I know, right? But I’m helpless against lines like this. Even thinking about Love you Forever by Robert Munsch makes me weepy (“As long as you’re living, my baby you’ll be”!!!!!).

Other instant tearjerkers include Bridge to Terabithia by Katherine Patterson and the end of The Amber Spyglass by Philip Pullman (seriously, I thought I would never get over it).

This is by no means an exhaustive list, since any death scene will pretty much do it. I’m just including ones that did the trick even when I read them for a second or third time.

Don't even get me started...

Hungry For More

9 Jan

Excuse the bad pun in the headline (and the one coming up), but I devoured Suzanne Collins’ The Hunger Games and its follow-up Catching Fire over the holidays. I hadn’t realized that the third one wasn’t out until later this year, so now I just have to sit and wait like a chump.

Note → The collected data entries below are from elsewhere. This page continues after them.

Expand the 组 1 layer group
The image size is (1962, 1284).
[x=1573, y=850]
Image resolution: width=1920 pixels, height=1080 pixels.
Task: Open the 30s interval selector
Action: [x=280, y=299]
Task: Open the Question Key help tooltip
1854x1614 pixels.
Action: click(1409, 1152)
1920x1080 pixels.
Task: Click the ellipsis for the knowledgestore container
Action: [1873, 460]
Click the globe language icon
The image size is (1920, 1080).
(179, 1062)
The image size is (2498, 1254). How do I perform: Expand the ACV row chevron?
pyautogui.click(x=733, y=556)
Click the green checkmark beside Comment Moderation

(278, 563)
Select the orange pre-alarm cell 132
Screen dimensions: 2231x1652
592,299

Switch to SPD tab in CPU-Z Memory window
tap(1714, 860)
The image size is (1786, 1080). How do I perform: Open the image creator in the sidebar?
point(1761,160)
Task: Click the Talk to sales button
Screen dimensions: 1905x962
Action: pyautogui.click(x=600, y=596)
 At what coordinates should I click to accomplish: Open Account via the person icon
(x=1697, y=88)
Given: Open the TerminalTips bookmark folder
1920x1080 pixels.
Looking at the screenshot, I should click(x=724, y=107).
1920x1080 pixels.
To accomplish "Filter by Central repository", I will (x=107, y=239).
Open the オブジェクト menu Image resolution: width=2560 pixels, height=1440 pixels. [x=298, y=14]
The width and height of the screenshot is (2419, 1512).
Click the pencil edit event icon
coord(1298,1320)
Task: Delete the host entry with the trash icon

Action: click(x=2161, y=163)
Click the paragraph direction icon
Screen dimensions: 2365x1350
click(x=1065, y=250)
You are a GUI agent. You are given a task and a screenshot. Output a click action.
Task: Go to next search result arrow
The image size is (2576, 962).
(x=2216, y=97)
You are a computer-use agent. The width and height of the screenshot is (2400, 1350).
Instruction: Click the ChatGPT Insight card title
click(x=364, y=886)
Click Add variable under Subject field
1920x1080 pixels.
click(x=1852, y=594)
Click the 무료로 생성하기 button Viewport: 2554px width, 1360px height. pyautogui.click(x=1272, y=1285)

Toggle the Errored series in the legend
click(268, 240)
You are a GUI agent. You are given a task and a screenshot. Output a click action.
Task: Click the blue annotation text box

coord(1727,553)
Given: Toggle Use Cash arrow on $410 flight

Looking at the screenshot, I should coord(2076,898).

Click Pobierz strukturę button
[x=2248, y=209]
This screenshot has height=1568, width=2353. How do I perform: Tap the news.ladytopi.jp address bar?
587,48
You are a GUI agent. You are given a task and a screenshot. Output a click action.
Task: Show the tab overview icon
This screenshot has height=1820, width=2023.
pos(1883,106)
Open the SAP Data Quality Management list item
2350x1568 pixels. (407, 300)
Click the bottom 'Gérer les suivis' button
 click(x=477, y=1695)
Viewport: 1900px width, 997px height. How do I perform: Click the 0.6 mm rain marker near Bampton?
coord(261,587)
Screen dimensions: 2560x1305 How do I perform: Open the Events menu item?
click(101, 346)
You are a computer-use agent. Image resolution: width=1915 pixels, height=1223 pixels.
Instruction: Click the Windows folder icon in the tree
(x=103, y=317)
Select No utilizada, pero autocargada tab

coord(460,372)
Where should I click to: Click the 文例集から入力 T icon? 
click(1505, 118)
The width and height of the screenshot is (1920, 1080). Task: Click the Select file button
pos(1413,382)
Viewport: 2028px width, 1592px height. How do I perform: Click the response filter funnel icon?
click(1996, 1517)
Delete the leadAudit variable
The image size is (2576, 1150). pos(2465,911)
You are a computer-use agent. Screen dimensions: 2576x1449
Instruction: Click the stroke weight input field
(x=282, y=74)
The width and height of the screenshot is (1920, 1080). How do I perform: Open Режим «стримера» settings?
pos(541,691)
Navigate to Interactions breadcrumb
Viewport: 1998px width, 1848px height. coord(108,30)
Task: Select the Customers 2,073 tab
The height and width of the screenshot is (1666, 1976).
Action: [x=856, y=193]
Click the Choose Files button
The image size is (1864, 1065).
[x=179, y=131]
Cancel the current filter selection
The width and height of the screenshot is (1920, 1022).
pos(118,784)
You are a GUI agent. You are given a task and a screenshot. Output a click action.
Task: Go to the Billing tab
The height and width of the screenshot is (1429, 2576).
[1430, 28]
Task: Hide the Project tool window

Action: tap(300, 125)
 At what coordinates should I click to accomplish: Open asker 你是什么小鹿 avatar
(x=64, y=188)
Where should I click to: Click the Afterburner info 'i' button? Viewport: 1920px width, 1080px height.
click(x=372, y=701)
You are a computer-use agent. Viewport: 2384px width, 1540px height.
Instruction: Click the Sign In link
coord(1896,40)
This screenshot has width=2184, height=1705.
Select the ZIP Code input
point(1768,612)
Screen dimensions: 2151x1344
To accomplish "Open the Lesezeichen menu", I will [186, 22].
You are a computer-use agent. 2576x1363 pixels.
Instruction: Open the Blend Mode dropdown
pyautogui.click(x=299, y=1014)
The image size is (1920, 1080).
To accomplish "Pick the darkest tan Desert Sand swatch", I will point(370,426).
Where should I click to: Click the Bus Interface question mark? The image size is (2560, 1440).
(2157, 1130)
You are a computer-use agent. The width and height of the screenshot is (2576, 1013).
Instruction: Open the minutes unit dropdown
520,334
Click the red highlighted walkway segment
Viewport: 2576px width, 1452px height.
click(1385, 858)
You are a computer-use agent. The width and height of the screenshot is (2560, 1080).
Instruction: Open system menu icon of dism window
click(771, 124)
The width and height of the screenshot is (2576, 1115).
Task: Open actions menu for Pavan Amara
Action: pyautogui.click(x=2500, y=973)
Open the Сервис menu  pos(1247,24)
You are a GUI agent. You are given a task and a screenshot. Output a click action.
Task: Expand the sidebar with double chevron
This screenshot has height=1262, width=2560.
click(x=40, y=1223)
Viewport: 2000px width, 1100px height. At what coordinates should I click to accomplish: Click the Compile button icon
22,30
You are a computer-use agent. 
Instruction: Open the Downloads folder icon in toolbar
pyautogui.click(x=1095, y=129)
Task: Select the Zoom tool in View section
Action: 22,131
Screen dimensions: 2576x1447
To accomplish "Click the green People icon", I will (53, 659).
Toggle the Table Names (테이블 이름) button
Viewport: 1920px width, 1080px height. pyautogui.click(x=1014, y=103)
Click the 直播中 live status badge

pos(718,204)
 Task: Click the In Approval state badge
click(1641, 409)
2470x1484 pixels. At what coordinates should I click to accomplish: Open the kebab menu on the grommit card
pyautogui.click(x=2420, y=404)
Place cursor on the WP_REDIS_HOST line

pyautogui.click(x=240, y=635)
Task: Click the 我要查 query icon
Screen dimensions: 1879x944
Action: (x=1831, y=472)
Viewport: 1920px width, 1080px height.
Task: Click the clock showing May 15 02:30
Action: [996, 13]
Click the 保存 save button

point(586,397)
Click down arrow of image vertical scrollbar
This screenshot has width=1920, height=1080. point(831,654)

The Hunger Games is set in the near future, after some never explained (but juicy nuclear-sounding) disaster. Dystopian fiction pretty much always gets a pass with me, especially that of the YA variety (The City of Ember series by Jeanne DuPrau, The Giver by Lois Lowry, almost anything by Monica Hughes, but especially Invitation to the Game).

I’m kind of late to the Hunger Games party, but if you haven’t heard of it, it’s a bit of a twist on a Greek myth where the Athenians are forced to pay tribute to Crete by sending their children to be killed by the Minotaur. Then add some Battle Royale, because the kids have to kill each other until there’s only one standing. Then add some American Idol/X Factor/Survivor, because it’s also a reality show! 

The first one was a better read because it’s all about the skim-worthy plot*, which is really what this series has going for it. The political reasoning behind the action didn’t always make sense, and some of the descriptive writing didn’t always gel with me either. But I had to slow down to even notice these issues, and that hardly ever happened because it was all just SO EXCITING.

There was an article in The Guardian last month about a parent’s search for “anti-princess” books suited for young future feminists. I’m not a huge fan of the overly prescriptive “Jenny doesn’t like pink and can run and play and SO CAN YOU!” books, but it made me think about books with a kick-ass heroine, that both boys and girls could easily identify with. The arrow-slinging, boyfriend-slinging Katniss definitely fits the bill.  

* Skim-worthy is a good thing as far as I’m concerned. I think the mark of a good book is when I can’t remember the last third because I read it too fast.

My Holiday Book Haul

5 Jan

On my way back to London from Toronto, I was forced to take an extra piece of luggage. While it’s true that half of this suitcase was filled with cheese, maple syrup, and leftover beauty booty (translation: fancy shampoo from my old job), the rest of it was crammed with books, both new gifts and beloved oldies that I rescued from the bookshelf of left-behind books. 

I got some pretty good stuff this year, including the Wrinkle in Time boxed set (I used its pretty artwork in my first ever post) and Alice Munro’s Too Much Happiness. I also scored this customizable Pride & Prejudice. Gimmicky? Yes. Awesome? Yes. My friend was smart enough to know that the best part would be choosing the new character names, so she left that up to me. I’m really tempted to call Mr Darcy “Mr. Darsehole,” after this guy in my hometown who would always sniff around high school girls well into his 30s. Anyway. 

It’s also worth mentioning that there was a fair amount of book swapping between the family, something my parents started last year by giving each of us a book they already owned that they thought we would like (I got Marina Lewycka’s Two Caravans, which on my North American copy is called Strawberry Fields). It’s a nice way for me to unload some of my book collection without feeling like I’m actually giving it up (it may have been Christmas, but I’m not really all that generous).